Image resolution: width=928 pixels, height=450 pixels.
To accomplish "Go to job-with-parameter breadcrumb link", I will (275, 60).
--
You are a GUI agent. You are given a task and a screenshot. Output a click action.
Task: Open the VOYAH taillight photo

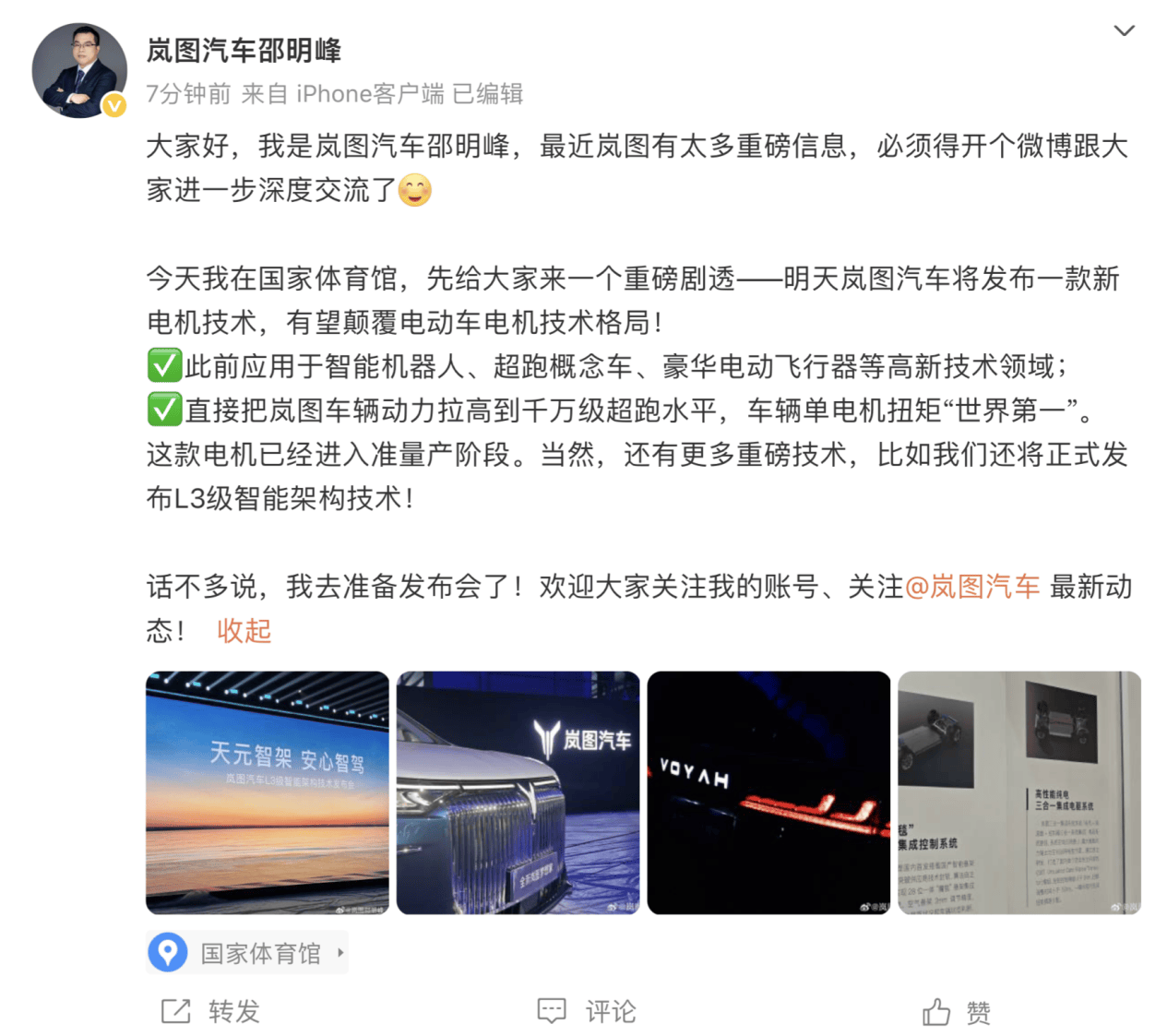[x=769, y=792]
---
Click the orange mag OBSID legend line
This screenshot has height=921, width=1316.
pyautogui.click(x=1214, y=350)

▶ [Goal]
Update the lines of the listing from the line containing "You are a GUI" through the line containing "[x=769, y=792]", inclusive: reproduce them with "taillight" replaced by "headlight" and everything else unchanged, and omit the pictures.

▶ [Answer in full]
You are a GUI agent. You are given a task and a screenshot. Output a click action.
Task: Open the VOYAH headlight photo

[x=769, y=792]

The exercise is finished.